Resilient data layer. The FRED fetcher retries transient 5xx/timeout failures with linear backoff and a longer read timeout; the stress engine logs a warning (rather than silently dropping a scenario) when a trigger column is missing from the panel. These were added after observing that free public feeds drop intermittently and a pipeline that degrades quietly is worse than one that degrades loudly.
Scope of the null finding.
- The null result on tactical timing is conditional on this design — this feature set, a 3-state Gaussian HMM, weekly horizon, and a European cross-asset universe. A different model, horizon, or market could differ; the contribution is the rigorous demonstration, not a universal law.
- Honest walk-forward leaves only a handful of true regime transitions post-2011, so statistical power on the timing claim is modest. The risk-monitoring claim is far better supported. (The earlier full-sample HMM fit handed the regime-tilt strategy a lookahead advantage and it still lost to equal-weight — removing that advantage can only reinforce the null finding. The full-sample labels are retained solely for the in-sample regime-conditional risk table, where they are a descriptive, not predictive, statistic.)
- Costs strengthen, not weaken, the finding: transaction costs and ESTR-financed leverage are modelled (though simplified); tightening them pushes the timing strategies further below equal-weight.
Modelling simplifications.
- HMM assumptions are strong — Gaussian emissions and a first-order Markov structure miss fat tails and longer-memory regime persistence.
- Stress transmission uses linear empirical betas; tail co-movement is non-linear in practice (conditional copulas or a regime-switching factor model would be more faithful).
- Weekly frequency limits ML training data — the drawdown classifier reached AUC 0.51, partly because weekly horizon yields few positive examples per refit window.
- Publication lags are approximated (e.g. 30 days for HICP) rather than reconstructed from true data vintages.
Data quirks.
- Italian and French 10Y yields can run ~90 days stale due to FRED's OECD update cadence; flagged at build time by the freshness check.
- VSTOXX (V2X) is unavailable on Yahoo Finance and is replaced by SX5E rolling realised volatility.
A pytest suite under tests/ validates the two claims a reviewer would
challenge first — that the risk maths is correct and that the walk-forward
labelling is genuinely out-of-sample. Fixtures are synthetic two-regime panels,
so the suite is self-contained.
- Cornish-Fisher VaR — collapses to the Gaussian VaR when skew and excess kurtosis vanish, and inflates the left tail under negative skew / fat tails.
- HMM regime detection — recovers a known two-regime synthetic series (valid stochastic transition matrix; the "stress" state carries the higher fitted equity-vol mean; Viterbi accuracy > 0.9).
- No look-ahead (the headline guarantee) — truncating the panel at any date t* leaves every walk-forward label dated ≤ t* unchanged, proving labels never use future information.
pip install -r requirements-dev.txt # includes hmmlearn
pytest tests/ -q # 5 testsTests run automatically on every push via GitHub Actions (.github/workflows/tests.yml).
- Modeling: hmmlearn (HMM), LightGBM (forecasting), SciPy (optimization)

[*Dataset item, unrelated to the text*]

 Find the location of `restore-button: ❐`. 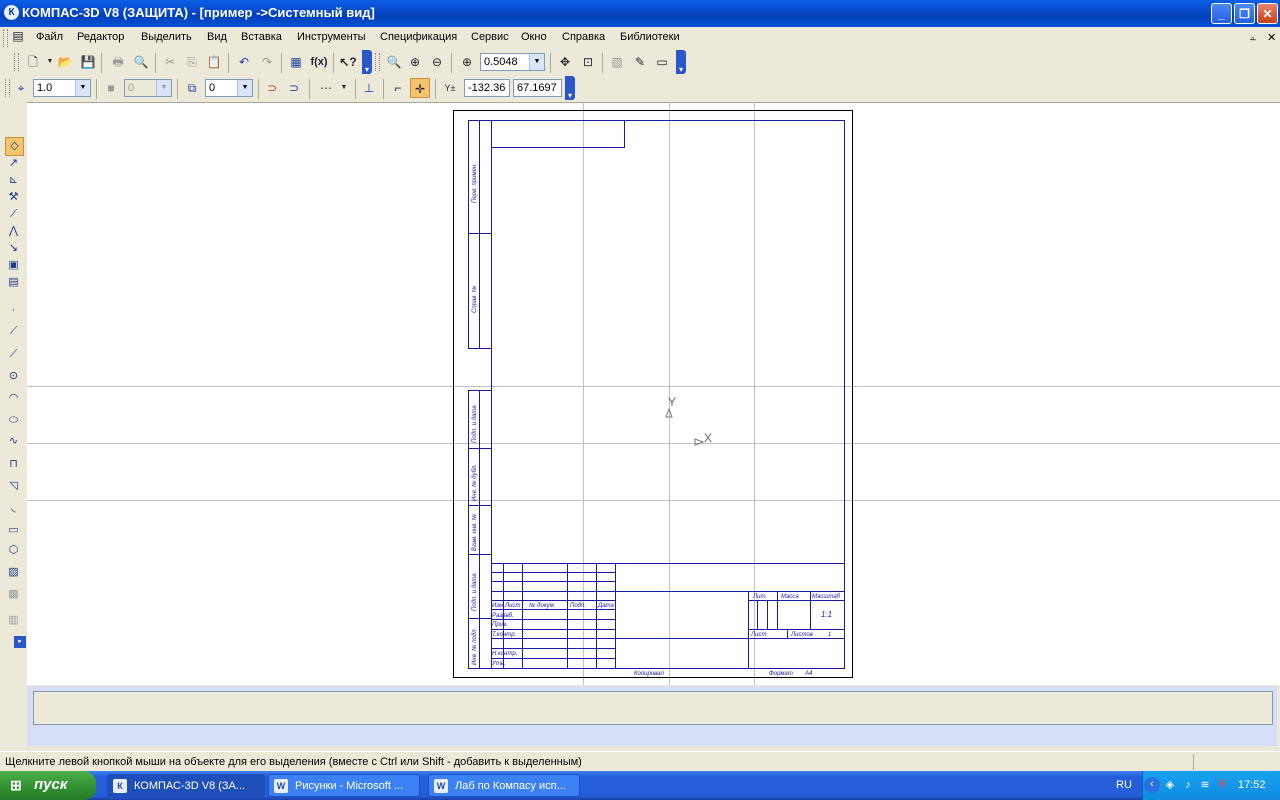

restore-button: ❐ is located at coordinates (1244, 14). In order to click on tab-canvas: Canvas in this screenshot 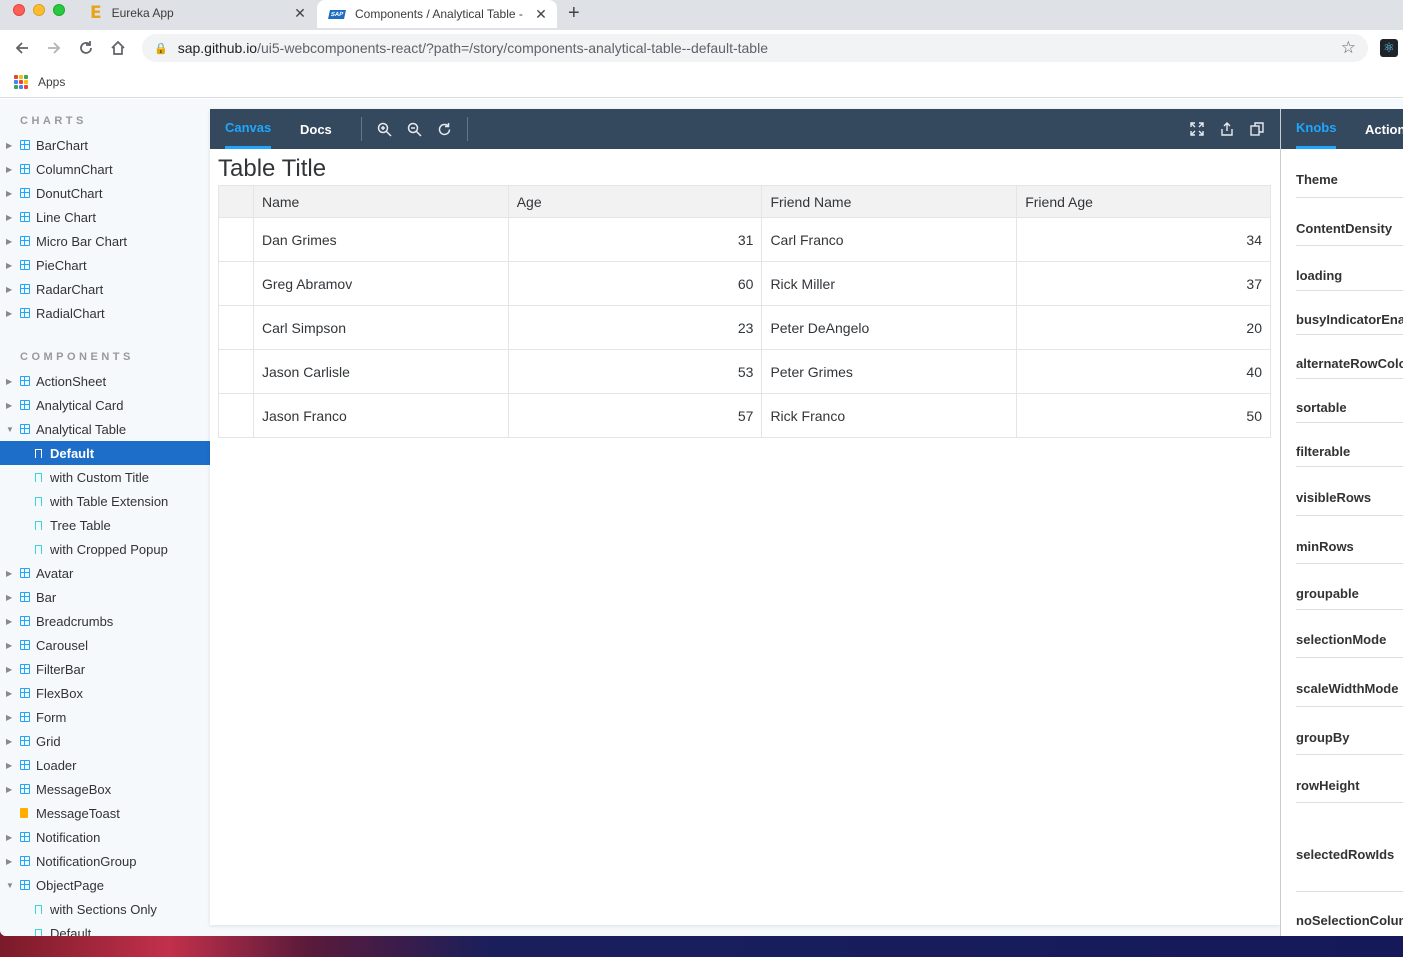, I will do `click(248, 129)`.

- Data: pandas, numpy, pyarrow (parquet), requests, yfinance
- Visualization: matplotlib, plotly (Streamlit)
- Deliverables: openpyxl (Excel), python-pptx (PowerPoint), Streamlit (dashboard)
- All code: Python 3.12, modular architecture
Shrish Dhuria · ESSEC Master in Finance · May 2026
Built as a research framework demonstrating institutional methodology in regime detection, multi-asset risk analysis, and walk-forward tactical allocation. The negative finding on tactical regime-tilting is the deliberate intellectual contribution — research that documents what doesn't work, and why, is more useful than work that papers over null results.
Use freely for research and educational purposes. No warranty.